My 4th great-grandfather was John Colvin (1752-1814), a Scotsman who came to the Albany area of New York State in the 1770s, fought in the Revolutionary War, and became a NY State assemblyman in 1811. My line followed down from him through his son David (born 1779). Another Colvin line was established through David’s brother James (1776-1846). That branch includes a lawyer, surveyor, and explorer named Verplanck Colvin (1847-1920). Verplanck was an early conservationist and responsible for the formation of the Adirondack Forest Preserve, a 6 million acre protected reserve in upstate New York. Like public figures of today, he was praised as well as panned in the press of his time.

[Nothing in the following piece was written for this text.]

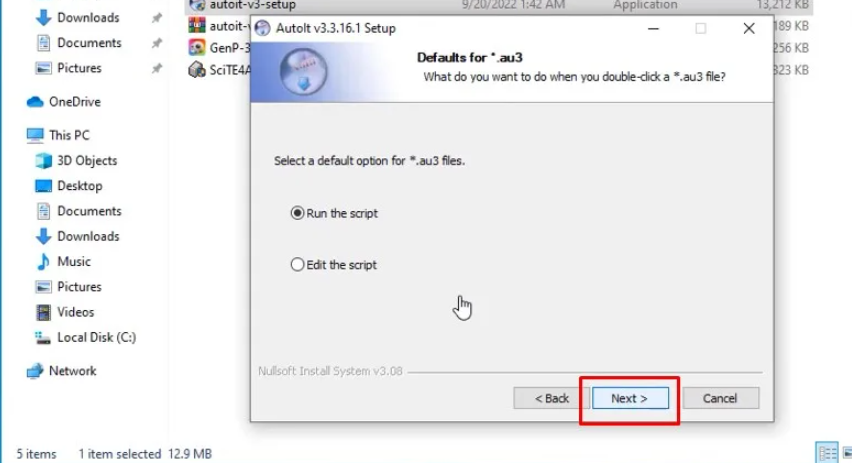
Task: Open the Videos filmstrip icon
Action: (43, 312)
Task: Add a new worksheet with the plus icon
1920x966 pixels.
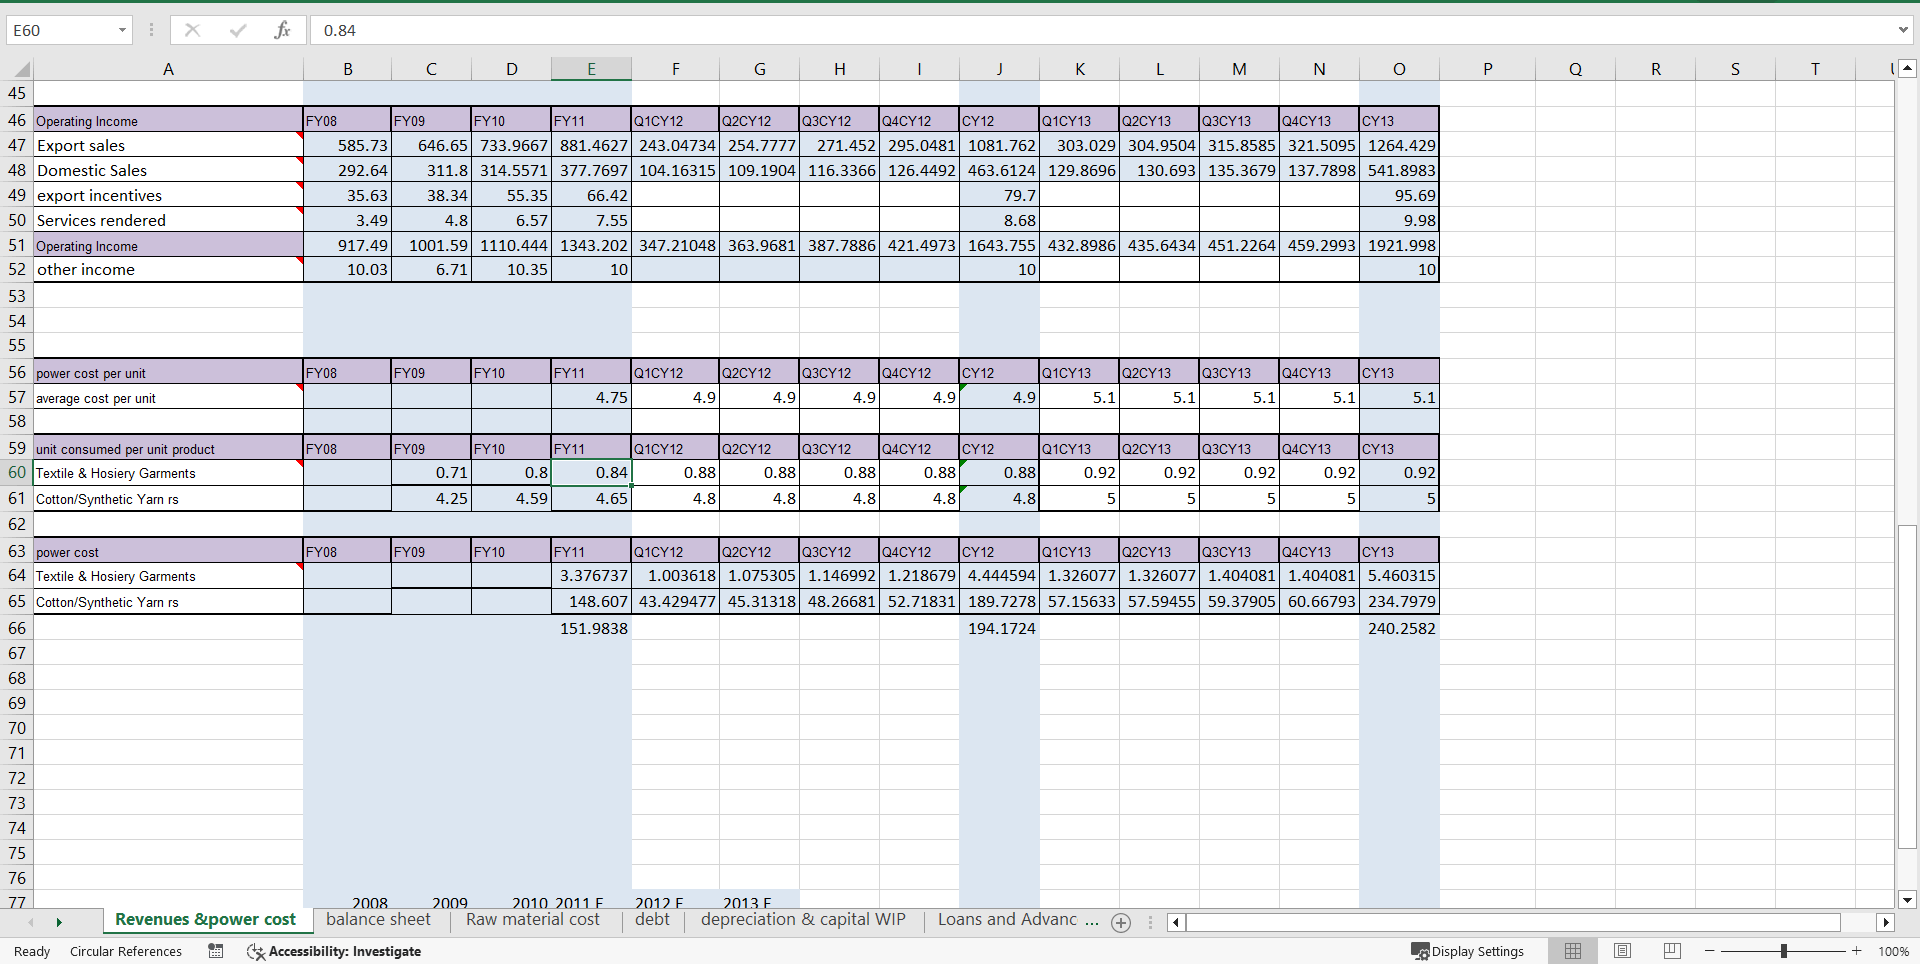Action: (1121, 922)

A lawyer by profession, Verplanck originally began exploring and creating topological maps as a hobby, both in his home state and as far away as the Great Plains and the Rocky Mountains. By 1868, he was concerned enough about the affects of deforestation on the northern NY State water system that he publicly called for the establishment of “an Adirondack park or timber preserve”. He applied to the state to sponsor him to lead a survey project in the Adirondacks, to accurately map the natural features of the area, much of which was still unexplored. The state granted him the sum of $1000 to begin.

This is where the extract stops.